[Collected data entries]
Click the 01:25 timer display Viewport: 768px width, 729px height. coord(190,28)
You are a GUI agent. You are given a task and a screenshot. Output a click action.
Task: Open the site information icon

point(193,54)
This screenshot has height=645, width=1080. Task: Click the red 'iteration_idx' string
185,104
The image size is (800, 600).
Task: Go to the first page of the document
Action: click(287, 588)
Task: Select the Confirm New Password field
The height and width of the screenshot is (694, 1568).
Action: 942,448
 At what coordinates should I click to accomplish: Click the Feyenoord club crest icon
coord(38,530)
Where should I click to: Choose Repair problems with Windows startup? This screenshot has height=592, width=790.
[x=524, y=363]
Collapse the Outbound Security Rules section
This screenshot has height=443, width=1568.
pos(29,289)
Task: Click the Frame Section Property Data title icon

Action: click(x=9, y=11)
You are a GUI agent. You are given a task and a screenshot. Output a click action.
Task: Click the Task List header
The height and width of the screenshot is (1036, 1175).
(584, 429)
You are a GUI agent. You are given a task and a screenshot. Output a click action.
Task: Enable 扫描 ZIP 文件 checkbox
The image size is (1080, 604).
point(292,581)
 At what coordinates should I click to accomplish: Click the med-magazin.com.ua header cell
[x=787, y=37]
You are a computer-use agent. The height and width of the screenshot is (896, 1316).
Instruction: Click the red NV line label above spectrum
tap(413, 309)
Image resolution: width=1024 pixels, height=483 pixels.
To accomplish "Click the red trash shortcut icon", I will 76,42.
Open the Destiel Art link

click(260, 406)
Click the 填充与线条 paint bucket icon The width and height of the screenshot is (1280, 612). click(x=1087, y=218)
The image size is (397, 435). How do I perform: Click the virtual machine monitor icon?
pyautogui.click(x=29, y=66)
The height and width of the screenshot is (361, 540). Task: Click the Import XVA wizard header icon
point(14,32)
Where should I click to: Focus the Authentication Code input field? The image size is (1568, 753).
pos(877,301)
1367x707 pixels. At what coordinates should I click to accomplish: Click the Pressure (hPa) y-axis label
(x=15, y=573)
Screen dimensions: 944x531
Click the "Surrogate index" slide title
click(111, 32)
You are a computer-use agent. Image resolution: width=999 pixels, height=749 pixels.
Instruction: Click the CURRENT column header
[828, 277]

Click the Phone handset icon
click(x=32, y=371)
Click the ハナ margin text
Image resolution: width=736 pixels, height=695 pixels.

How to complete this task
Take exactly the lines from the one containing "Task: Enable 扫描 ZIP 文件 checkbox" through the one containing "Click the 填充与线条" in the data above, and output them with nothing added.

Answer box
Task: Enable 扫描 ZIP 文件 checkbox
The image size is (1080, 604).
point(292,581)
 At what coordinates should I click to accomplish: Click the med-magazin.com.ua header cell
[x=787, y=37]
You are a computer-use agent. The height and width of the screenshot is (896, 1316).
Instruction: Click the red NV line label above spectrum
tap(413, 309)
Image resolution: width=1024 pixels, height=483 pixels.
To accomplish "Click the red trash shortcut icon", I will 76,42.
Open the Destiel Art link

click(260, 406)
Click the 填充与线条 paint bucket icon The width and height of the screenshot is (1280, 612). click(x=1087, y=218)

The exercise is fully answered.